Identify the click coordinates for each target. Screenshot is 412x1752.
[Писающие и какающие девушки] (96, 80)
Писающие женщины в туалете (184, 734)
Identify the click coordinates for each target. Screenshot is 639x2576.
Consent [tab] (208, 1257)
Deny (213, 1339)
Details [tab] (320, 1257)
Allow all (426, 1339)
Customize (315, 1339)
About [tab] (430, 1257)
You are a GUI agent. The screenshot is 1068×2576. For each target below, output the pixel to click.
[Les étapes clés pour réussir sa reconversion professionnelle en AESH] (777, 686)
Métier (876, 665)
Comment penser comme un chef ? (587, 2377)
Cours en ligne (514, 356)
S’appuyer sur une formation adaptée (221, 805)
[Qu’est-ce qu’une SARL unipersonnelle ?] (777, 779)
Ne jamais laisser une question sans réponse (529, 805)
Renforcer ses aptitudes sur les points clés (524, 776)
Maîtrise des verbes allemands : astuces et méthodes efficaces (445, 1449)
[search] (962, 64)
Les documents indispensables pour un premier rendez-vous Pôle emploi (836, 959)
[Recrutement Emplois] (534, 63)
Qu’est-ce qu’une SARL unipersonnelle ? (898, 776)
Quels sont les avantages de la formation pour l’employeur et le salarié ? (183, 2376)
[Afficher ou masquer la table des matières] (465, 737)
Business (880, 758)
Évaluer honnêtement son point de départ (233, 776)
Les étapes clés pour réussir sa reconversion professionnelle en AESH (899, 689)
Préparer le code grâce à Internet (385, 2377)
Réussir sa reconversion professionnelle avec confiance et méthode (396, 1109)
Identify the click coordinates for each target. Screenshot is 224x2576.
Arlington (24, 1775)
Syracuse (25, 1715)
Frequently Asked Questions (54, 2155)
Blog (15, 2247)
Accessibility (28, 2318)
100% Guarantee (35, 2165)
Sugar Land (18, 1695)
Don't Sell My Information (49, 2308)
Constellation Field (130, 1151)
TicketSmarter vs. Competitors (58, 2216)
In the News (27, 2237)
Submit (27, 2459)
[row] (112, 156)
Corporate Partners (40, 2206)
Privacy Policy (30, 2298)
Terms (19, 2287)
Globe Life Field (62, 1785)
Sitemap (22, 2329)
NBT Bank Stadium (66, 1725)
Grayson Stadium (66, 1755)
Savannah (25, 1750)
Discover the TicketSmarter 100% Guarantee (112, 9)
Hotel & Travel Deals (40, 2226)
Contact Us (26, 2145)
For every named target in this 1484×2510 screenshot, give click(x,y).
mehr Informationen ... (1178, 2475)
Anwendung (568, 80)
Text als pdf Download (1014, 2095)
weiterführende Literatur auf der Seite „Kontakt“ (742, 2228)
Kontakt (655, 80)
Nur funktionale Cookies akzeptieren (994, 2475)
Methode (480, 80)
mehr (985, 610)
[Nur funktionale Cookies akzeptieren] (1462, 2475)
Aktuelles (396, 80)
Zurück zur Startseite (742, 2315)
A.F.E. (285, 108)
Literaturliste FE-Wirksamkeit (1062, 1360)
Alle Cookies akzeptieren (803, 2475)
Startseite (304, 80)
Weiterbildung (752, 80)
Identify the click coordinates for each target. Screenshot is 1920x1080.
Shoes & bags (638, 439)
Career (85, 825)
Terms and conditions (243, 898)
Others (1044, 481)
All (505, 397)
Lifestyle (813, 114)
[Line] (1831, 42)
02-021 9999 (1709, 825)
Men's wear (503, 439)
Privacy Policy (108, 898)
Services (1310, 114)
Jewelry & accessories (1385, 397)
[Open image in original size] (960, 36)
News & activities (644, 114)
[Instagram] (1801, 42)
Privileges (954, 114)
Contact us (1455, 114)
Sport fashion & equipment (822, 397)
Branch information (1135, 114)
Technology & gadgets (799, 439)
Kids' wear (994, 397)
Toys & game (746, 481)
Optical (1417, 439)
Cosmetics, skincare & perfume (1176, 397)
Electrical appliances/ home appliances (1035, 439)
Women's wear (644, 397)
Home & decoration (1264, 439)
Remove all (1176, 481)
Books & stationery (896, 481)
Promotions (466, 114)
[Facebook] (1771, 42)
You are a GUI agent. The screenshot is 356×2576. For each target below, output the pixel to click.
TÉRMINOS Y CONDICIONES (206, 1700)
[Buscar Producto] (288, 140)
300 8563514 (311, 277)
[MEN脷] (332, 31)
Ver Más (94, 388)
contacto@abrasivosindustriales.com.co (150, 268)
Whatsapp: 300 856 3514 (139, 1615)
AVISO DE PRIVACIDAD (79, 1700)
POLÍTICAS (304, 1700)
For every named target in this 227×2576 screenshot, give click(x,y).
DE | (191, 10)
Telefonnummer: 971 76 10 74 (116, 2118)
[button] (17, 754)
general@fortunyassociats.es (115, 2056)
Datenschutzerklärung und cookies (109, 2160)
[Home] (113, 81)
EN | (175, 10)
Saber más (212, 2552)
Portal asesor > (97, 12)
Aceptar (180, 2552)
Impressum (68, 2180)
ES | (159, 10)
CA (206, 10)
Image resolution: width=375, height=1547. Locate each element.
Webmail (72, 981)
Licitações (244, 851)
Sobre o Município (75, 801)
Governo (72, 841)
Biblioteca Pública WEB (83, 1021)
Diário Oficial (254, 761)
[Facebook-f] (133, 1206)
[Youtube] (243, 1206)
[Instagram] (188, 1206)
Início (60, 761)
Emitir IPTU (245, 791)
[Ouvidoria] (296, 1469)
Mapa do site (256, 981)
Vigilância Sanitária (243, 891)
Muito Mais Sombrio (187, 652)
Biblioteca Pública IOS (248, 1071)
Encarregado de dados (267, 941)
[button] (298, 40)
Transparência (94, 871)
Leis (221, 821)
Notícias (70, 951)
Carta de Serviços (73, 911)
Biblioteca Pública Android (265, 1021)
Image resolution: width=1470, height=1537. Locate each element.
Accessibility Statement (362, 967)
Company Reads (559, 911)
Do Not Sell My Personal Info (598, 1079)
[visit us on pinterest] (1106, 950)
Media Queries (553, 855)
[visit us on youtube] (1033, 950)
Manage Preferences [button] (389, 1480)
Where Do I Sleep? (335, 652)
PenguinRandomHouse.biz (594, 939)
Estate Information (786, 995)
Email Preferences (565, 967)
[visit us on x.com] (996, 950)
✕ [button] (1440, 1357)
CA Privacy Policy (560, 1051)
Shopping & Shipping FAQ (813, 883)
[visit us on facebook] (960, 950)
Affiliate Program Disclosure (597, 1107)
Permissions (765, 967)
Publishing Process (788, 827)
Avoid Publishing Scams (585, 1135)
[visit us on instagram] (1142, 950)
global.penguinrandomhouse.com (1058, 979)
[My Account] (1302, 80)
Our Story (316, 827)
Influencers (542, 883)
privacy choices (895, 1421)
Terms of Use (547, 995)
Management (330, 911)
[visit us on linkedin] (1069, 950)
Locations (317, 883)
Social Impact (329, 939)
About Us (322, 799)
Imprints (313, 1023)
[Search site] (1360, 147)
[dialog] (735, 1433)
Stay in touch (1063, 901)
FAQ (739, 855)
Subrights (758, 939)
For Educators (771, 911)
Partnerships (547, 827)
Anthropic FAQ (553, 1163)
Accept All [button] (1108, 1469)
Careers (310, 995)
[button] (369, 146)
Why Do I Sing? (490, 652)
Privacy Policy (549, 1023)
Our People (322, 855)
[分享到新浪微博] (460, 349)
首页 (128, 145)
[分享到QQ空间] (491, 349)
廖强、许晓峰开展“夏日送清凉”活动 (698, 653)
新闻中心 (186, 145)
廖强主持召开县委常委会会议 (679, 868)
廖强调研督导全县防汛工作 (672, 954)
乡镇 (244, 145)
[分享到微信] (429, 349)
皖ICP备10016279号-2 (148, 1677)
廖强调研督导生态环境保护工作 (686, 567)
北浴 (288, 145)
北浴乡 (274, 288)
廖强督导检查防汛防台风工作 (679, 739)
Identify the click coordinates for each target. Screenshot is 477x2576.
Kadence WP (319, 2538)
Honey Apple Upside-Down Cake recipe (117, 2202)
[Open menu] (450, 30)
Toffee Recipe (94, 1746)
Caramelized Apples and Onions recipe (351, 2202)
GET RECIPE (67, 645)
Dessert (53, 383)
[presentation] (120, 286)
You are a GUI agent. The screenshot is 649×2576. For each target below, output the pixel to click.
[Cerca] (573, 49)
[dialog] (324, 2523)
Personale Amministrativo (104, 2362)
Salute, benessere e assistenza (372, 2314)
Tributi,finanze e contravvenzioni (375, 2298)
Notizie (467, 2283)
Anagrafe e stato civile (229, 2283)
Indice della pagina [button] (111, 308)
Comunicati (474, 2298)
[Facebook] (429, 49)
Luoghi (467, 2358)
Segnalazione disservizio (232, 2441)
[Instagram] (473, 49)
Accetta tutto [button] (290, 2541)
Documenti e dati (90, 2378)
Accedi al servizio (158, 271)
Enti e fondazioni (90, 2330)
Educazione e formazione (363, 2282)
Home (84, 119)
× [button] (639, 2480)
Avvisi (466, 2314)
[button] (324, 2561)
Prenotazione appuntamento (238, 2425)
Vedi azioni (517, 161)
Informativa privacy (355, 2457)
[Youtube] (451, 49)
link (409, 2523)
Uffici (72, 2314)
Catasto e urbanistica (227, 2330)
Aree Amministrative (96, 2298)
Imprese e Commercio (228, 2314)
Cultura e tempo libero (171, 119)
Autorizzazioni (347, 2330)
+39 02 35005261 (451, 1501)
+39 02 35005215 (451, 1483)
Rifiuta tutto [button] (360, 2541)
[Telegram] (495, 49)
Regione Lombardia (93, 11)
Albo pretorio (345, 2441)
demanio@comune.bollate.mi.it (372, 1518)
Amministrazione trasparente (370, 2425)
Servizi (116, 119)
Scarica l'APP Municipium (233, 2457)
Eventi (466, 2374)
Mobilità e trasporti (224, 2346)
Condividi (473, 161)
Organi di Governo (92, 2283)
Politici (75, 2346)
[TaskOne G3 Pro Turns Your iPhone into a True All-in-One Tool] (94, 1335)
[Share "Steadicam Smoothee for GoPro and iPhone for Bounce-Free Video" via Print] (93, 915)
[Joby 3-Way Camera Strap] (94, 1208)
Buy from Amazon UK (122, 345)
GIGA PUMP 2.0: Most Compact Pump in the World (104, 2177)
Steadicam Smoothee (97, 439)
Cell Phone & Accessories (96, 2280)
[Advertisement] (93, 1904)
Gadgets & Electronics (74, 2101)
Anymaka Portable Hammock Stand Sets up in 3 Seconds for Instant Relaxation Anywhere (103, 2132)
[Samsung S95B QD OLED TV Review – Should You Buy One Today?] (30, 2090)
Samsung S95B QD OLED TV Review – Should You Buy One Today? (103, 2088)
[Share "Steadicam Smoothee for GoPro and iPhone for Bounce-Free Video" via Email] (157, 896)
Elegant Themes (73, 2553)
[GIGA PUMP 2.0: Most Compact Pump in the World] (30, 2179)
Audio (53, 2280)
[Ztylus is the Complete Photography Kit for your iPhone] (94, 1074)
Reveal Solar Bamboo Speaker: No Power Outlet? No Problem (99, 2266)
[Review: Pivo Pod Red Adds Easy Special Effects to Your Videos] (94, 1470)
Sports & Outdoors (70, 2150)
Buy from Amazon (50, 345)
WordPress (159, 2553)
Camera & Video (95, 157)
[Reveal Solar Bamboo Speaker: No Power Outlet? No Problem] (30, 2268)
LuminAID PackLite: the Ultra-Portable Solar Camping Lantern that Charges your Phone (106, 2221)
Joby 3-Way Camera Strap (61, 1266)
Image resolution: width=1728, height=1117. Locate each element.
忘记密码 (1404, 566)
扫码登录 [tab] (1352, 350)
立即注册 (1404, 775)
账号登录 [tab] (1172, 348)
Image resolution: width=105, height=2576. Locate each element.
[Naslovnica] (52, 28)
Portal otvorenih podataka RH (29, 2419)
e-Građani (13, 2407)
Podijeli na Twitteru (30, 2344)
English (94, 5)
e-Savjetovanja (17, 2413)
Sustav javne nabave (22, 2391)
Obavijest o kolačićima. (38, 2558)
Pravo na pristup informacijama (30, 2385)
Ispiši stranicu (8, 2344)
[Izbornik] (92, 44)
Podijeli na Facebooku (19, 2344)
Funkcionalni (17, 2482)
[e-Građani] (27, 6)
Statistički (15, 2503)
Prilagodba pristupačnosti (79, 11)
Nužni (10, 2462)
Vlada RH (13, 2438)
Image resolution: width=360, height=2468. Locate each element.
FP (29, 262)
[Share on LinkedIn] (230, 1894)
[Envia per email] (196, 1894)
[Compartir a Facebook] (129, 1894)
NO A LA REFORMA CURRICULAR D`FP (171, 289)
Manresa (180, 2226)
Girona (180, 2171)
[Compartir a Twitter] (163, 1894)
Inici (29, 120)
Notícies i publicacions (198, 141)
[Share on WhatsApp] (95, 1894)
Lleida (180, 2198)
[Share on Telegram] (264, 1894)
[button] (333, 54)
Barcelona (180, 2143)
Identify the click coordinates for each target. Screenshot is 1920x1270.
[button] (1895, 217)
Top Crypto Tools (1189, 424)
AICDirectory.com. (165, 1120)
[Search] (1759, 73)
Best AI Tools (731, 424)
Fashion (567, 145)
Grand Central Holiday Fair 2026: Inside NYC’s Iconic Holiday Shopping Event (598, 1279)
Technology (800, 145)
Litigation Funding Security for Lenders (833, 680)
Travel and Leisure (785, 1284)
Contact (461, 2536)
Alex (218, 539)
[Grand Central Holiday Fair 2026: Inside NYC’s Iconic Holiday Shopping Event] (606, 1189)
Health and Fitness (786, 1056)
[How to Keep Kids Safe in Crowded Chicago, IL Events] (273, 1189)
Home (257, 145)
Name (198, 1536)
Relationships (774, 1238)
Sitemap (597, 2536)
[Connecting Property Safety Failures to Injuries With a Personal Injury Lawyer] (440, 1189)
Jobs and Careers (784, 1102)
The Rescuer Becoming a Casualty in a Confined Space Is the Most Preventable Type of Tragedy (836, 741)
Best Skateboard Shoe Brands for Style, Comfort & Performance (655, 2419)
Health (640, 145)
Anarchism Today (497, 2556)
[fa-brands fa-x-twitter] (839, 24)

##########

* Task to carry out *
The range runs from the line with "100% Guarantee (35, 2165)" up to and including the line with "Sitemap (22, 2329)" in the listing above; please write out exactly those lines and nothing more.

* Written response *
100% Guarantee (35, 2165)
Sugar Land (18, 1695)
Don't Sell My Information (49, 2308)
Constellation Field (130, 1151)
TicketSmarter vs. Competitors (58, 2216)
In the News (27, 2237)
Submit (27, 2459)
[row] (112, 156)
Corporate Partners (40, 2206)
Privacy Policy (30, 2298)
Terms (19, 2287)
Globe Life Field (62, 1785)
Sitemap (22, 2329)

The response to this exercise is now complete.